In an effort to give patient consumers more of an understanding of what a hospital will bill them for a procedure, the Trump administration put in place the Hospital Transparency Rule.
Starting on January 1, 2021, the Centers for Medicare and Medicaid Services (CMS) required all hospitals to post pricing for their services on their websites – both as a comprehensive machine-readable file with all items and services, and displayed in a consumer-friendly format.
Not doing so could result in fines of up to $300 per day for the hospital, CMS said.
“These actions are necessary to promote price transparency in healthcare and public access to hospital standard charges,” the agency wrote in the final rule. “By disclosing hospital standard charges, we believe the public (including patients, employers, clinicians and other third parties) will have the information necessary to make more informed decisions about their care. We believe the impact of these final policies will help to increase market competition, and ultimately drive down the cost of healthcare services, making them more affordable for all patients.”

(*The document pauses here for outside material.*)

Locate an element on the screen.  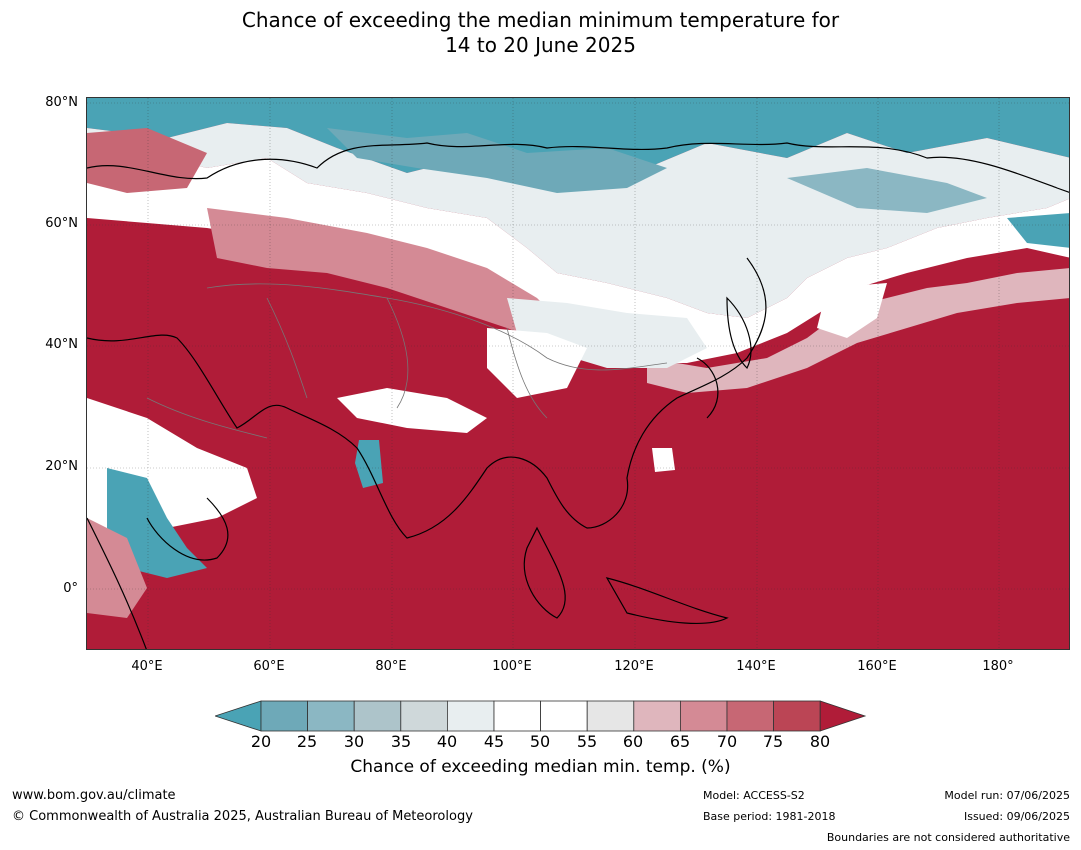
lat-label-60n: 60°N is located at coordinates (62, 224).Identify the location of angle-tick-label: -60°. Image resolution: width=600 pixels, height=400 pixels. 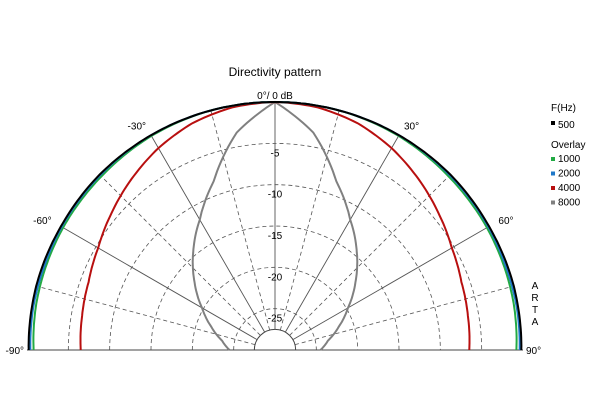
(42, 222).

But so far, hospital compliance is low, said Jennifer Schultz, Ph.D., a professor in the Department of Economics and the director of the Health Care Management Program in the Labovitz School of Business & Economics at the University of Minnesota Duluth.
“Less than a third of hospitals across the country have complied,” Schultz said. “Many hospitals are saying the cost of complying is so large that they are opting to pay the fine instead.”
For hospitals that do comply, some make locating the information so difficult it’s impossible for consumers to find.
One study in March found that out of the 100 largest hospitals in the country, 65 were not compliant with the new rule.
Even those that are compliant can vary wildly in the information they provide. The information provided by Massachusetts General Hospital, for example, contains 3,669,193 observations covering more than 65,000 items and services for 19 payers and 54 insurance plans. Information provided by Pocahontus Memorial Hospital in Buckeye, West Virginia, provided not only the base charge for services in an easily readable format but how that price compared to the average charge for the same service at other area hospitals.
But the transparency rules don’t go far enough, Schultz said. The rule doesn’t provide information about what discounts are provided or what insurance companies pay or even what it costs the hospital to provide the service.
“Costs are increasing, and what’s driving those cost increases are hospitals,” she said. “Hospitals have no incentives to limit costs.”
And those transparency rules don’t apply to third-party vendors – like anesthesiologists, surgeon groups, and radiology groups.
Combating the lack of information consumers have when making healthcare decisions starts at the local level, she said. It starts with the hospital board members standing up for consumers, she said, and for those in positions of power at the local and state level to question why things cost so much and why the healthcare system is so confusing for the average consumer to navigate.
Because hospitals, doctors, and insurance companies have powerful lobbyists working on their behalf, it’s an uphill struggle for consumers to be heard, she said.
“Lobbyists have such a huge influence on lawmakers,” she said. “Unfortunately, there’s not that many powerful lobbyists out there protecting the interests of the consumer.”